Suppose a single electron orbits about a nucleus containing two protons (+2e), as would be the case for a helium atom from which one of the two naturally occurring electrons is removed. The radius of the orbit is 2.65 10-11 m. Determine the magnitude of the electron's centripetal acceleration.
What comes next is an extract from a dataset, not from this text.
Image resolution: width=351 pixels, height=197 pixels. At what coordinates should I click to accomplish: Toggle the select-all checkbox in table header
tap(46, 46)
To determine the magnitude of the electron's centripetal acceleration, we can start by using the formula for centripetal acceleration:
a = v^2 / r
Where:
a is the centripetal acceleration
v is the velocity of the particle
r is the radius of the orbit
In this case, the electron is orbiting around the nucleus, so its velocity can be found using the formula for the velocity of a particle in circular motion:
v = (Z * e) / (4 * π * ε₀ * r)
Where:
Z is the charge of the nucleus (2 in this case because there are two protons)
e is the elementary charge (1.602 x 10^-19 C)
π is approximately 3.14159
ε₀ is the permittivity of free space (8.85 x 10^-12 C^2/N·m^2)
r is the radius of the orbit (2.65 x 10^-11 m)
Let's plug in the values:
v = (2 * (1.602 x 10^-19 C)) / (4 * π * (8.85 x 10^-12 C^2/N·m^2) * (2.65 x 10^-11 m))
By evaluating the expression, we can find the value of v.
Once we have the value of v, we can substitute it back into the formula for centripetal acceleration to find the magnitude:
a = (v^2) / r
By evaluating the expression, we can determine the magnitude of the electron's centripetal acceleration.